For the Forum, we are looking for both paper or poster presentations and offers for show-and-tell presentations. If you can offer a workshop in connection with our Forum focus, please contact us via Workshops will be booked separately by the participants, and teachers will receive a reimbursement.

To register for the Forum with or without a poster or paper presentation, please submit your current area of research, the title and abstract of your presentation (papers not longer than 20 minutes) until May 27 via the registration form. Please also pass this Call for Papers on to others who might be interested!
For any questions left, you can contact us directly via

We are looking forward to a wonderful conference with you!

Thursday, 24 February 2011

Textile Forum - we will be in Austria!

There is a German idiom that goes "Erstens kommt es anders und zweitens als man denkt" (literally: Firstly things will come out differently than secondly you planned), and that was a bit the case with our Textile Forum planning this year. This has lead to - you have already noticed - a bit of a delay with our Call for Papers, which we originally had wanted to post a bit earlier than now.

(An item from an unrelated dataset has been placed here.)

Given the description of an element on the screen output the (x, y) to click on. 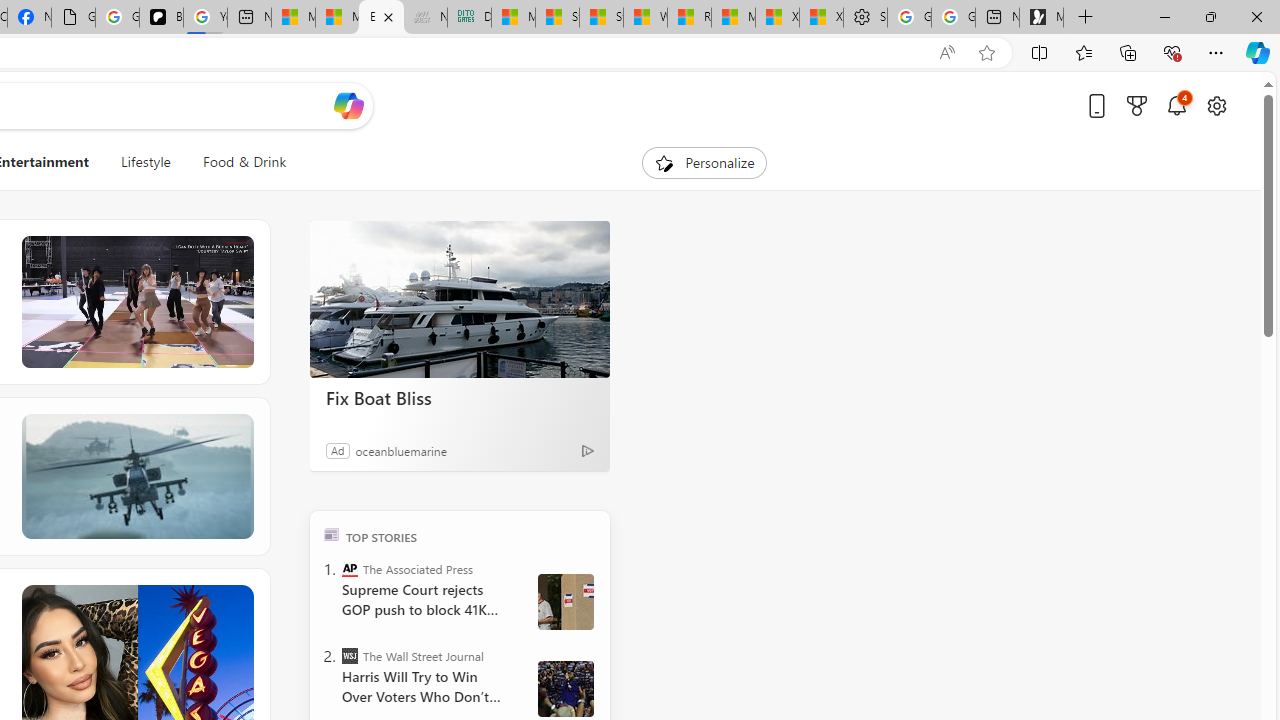
Be Smart | creating Science videos | Patreon (161, 17)
Microsoft rewards (1137, 105)
Lifestyle (146, 162)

The good news is that we have finally got a date and a museum to host us - we will have the Textile Forum from 12-18th of September 2011 in the Urgeschichtemuseum Asparn an der Zaya, and I'm currently working on the website and CfP. You can expect the Call to go out tomorrow, and the website to be updated accordingly. And we're very much looking forward to the Forum in 2011!

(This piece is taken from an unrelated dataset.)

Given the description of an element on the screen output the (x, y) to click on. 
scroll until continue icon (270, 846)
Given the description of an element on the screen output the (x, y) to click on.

Wednesday, 23 February 2011

Chess Players

I just realised that I somehow never got around to posting pictures of the chess-playing couple that I made for Hartenstein - so here you go, a few photos...

Closeup of the buttons on the blue dress (worn beneath the short-sleeved pink dress):

The man getting dressed. If you don't put the arms in first, it won't work, so they inevitably look like colourful pancakes with arms in at some point:

The lady getting dressed (you can see her knees in the background):

Last touchups on the fully dressed lady:

 Travelling to their new home in the car:

And sitting in their new spot at the museum:

I really like how those two turned out, and I'm still totally in love with the idea of showing a couple in a game of chess - showing a medieval pastime, a game, male and female clothing at once, and all that together with an intimate and romantic touch. Now I hope the people at the museum will also like it as much!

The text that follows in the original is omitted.